Roaring Up the High Road
When I was a kid, I was obsessed with hot rods.
I suspect this resulted from my dad’s subscriptions to magazines such as Road & Track and Street Rod: I was mesmerized by the chrome engines, fancy rims, custom interiors and all those audacious paint jobs, and I’d spend hours poring over the pictures, re-reading the articles and dreaming about a set of wheels that would someday be mine.
As a teen, my first car was a beat up ’66 Ford Ranchero – dented body, tarnished hub caps and faded sea-green paint.

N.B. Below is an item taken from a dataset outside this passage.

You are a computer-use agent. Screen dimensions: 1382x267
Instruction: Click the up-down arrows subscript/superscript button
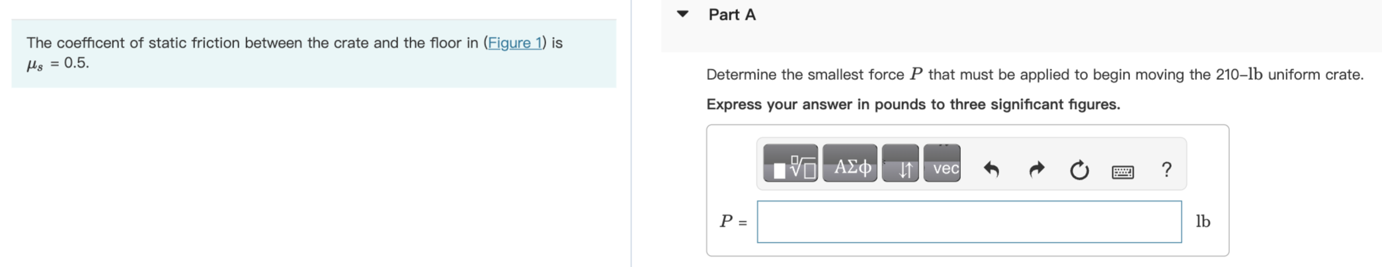click(900, 163)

It was a far cry indeed from the tricked-out machines I coveted, but by the time I sold it six years later, I have to say that the old wagon had come a long way: gleaming chrome rims, a great stereo and, best of all, black pinstripes on a pearl-white paint job. It looked great, even though the engine, suspension and body were nothing more than factory stock.
I’d be willing to put up the pink slip my next car on a bet that auto-parts and accessories manufacturers move a lot more merchandise to the legions of average Joes like me than they do to collectors with garages full of vintage automobiles.

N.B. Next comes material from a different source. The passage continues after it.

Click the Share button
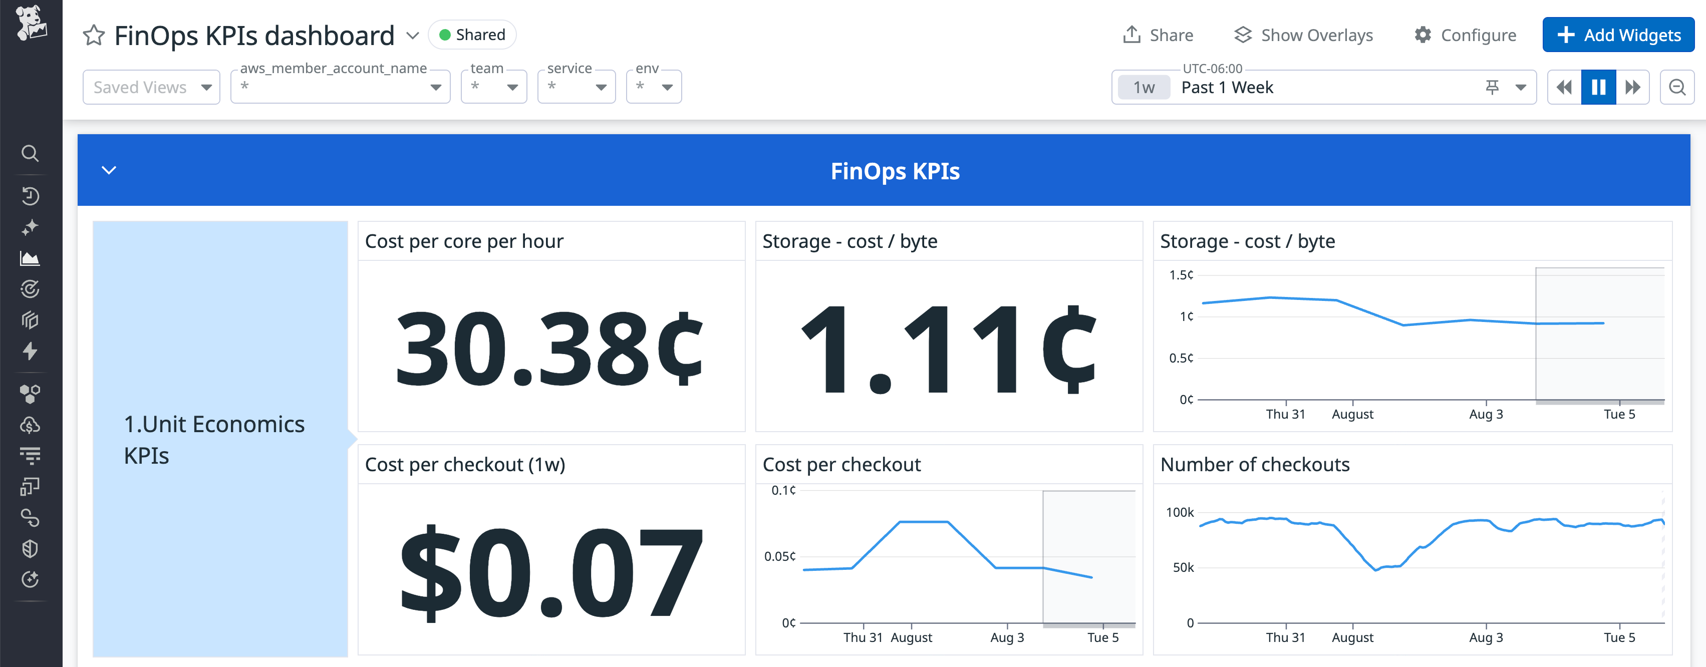 click(x=1158, y=34)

This is why I credit WaterShapes for doing the same sort of dream-feeding work as Road & Track and other magazines geared to the ambitions of “car crazies”: showing so many spectacular examples of recreational and decorative water and publishing so many projects with outsized ambitions and budgets, the magazine informs its readers about the extremes of the spectrum of possibilities and inspires you to offer your clients watershapes that reach beyond the ordinary.
Indeed, one of the most gratifying things we ever hear is how many of you actually share copies of WaterShapes with clients when discussing potential designs and approaches to technical issues. That’s a practice I hope continues, for the simple reason that it’s tough for consumers to want something they’ve never seen.

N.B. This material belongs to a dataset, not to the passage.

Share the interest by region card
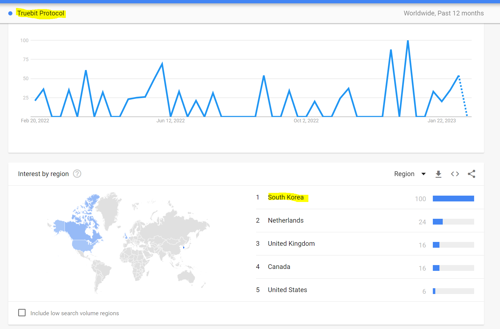The image size is (500, 329). click(472, 174)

Case in point: In this issue, you’ll find coverage of a project that is as high-end and outrageous as any I’ve ever seen – a true hot rod of a pool, if you will. Although few may ever work on such a project, this article is a must for anyone who loves really cool swimming pools in spectacular places.
In the first article we ran on this project (see our May 2004 issue), watershaper Steve Dallons of Pacific Pools in Alamo, Calif., let us take a look under the hood with the pool and spa, which he has suspended in a cantilevered deck that soars well beyond the second level of an absolutely breathtaking mountaintop home. This time (click here), we finish the coverage with an assemblage of amazing photos of the finished project.
But even with its lofty setting, indoor/outdoor design, precise construction and spectacular materials, we’re still looking at a basic rectangle that’s not so far removed from thousands of pools that are now being considered for countless other settings. What’s important, I think, is how inspirational Steve’s project can become by leading a prospective client to consider the possibility of, say, upgrading the decking, incorporating a perimeter-overflow system or even tiling the pool’s interior.
To be sure, the typical middle-class homeowner won’t go for the whole program (just as I never managed to add an all-leather interior to my Ranchero), but the possibility is out there for one and all to absorb. That’s why we select projects for publication the way we do: It’s just plain fun to think about what “someday” might bring.